HeLa cells were cotransfected with pNL4-3 and the indicated pCRVI plasmids using Lipofectamine 2000 according to the manufacturer's instructions. The ratio of pNL4-3 to pCRVI plasmids was 10:1 unless indicated otherwise. At 16 h posttransfection, the supernatants were filtered through 0.45-μm filters, and virions in the supernatants were pelleted by ultracentrifugation (35,000 rpm in a Thermo Scientific TH660 rotor, 4°C, 45 min). The pelleted viruses were resuspended in RPMI-10. The amount of virus was determined by a reverse transcriptase (RT) assay as described previously (55).

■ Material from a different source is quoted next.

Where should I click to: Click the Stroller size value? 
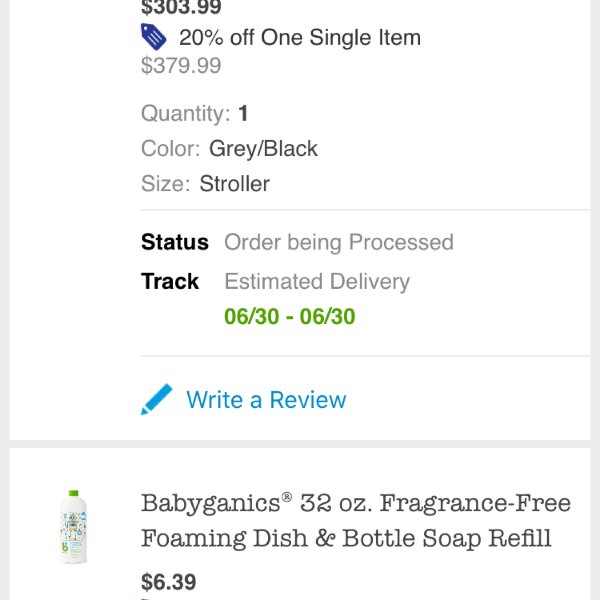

Molt4 cells were cotransfected with pNL4-3 and the indicated pCRVI plasmids using an Amaxa system according to the manufacturer's instructions. The ratio of pNL4-3 to pCRVI plasmids was 10:1. At 2 days posttransfection, the supernatants were filtered through 0.45-μm filters, and virions in the supernatants were pelleted by ultracentrifugation (35,000 rpm, 4°C, 45 min). Gag proteins in the cell and virion lysates were quantified by p24 enzyme-linked immunosorbent assay (ELISA) according to the manufacturer's instructions (ZeptoMetrix).

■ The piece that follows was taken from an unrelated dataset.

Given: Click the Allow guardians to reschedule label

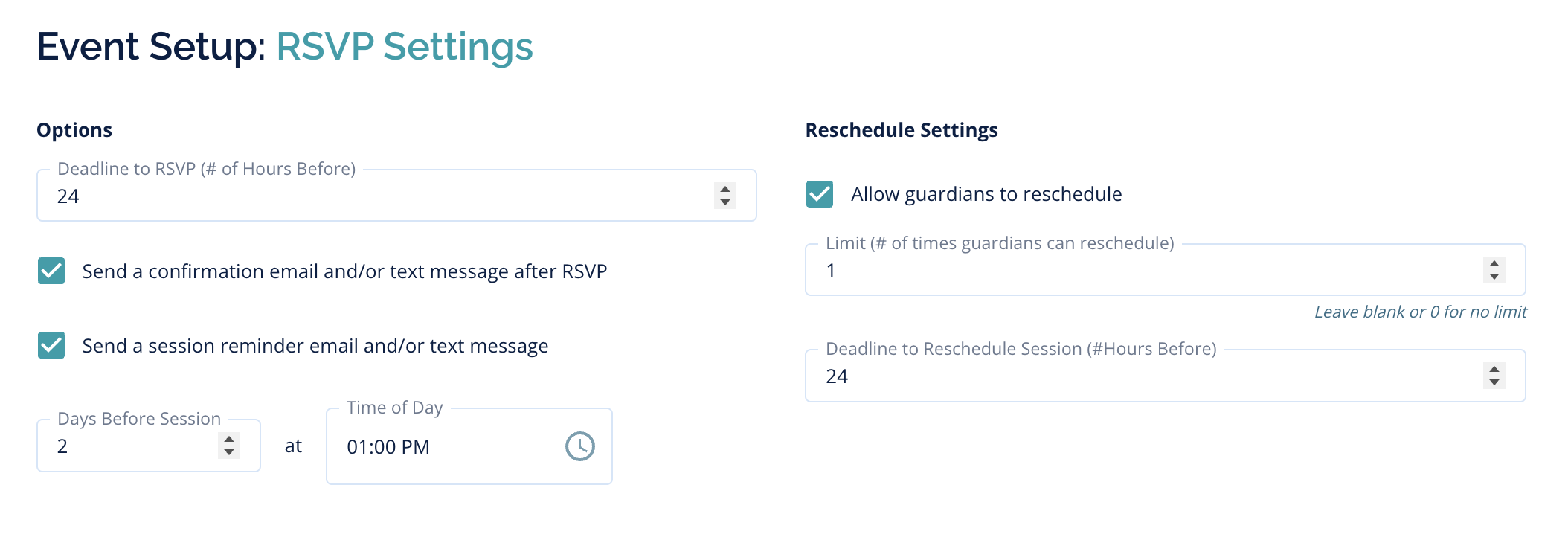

A virus release assay was performed as previously described (43). Briefly, HeLa cells were cotransfected with pNL4-3 and the indicated pCRVI plasmids. At 16 h posttransfection, virions in the supernatants were collected and pelleted as described above for the RT assay. Cells and virions were lysed with 0.5% Triton X lysis buffer (50 mM Tris-HCl [pH 7.5] containing 0.5% Triton X-100, 300 mM NaCl, and 10 mM iodoacetamide with protease inhibitor cocktail [Roche]). Gag proteins in the cell and virion lysates were detected by immunoblotting using HIV Ig (NIH AIDS Research and Reference Reagent Program), mouse monoclonal anti-Flag antibody (Sigma), rabbit polyclonal antihemagglutinin (anti-HA) antibody (Santa Cruz Biotech), or anti-HERV-K Gag antibody (HERM1831) (Austral) as the primary antibody. Alexa Fluor-488-conjugated anti-human IgG antibody (Invitrogen) and horseradish peroxidase (HRP)-conjugated anti-mouse Ig and anti-rabbit Ig antibodies (Amersham) were used as secondary antibodies. The fluorescence signal of the secondary antibody was quantified by using a Typhoon Trio imager (GE Healthcare). Detection using an HRP-conjugated secondary antibody was performed using the SuperSignal West Pico chemiluminescence detection kit (Thermo Scientific).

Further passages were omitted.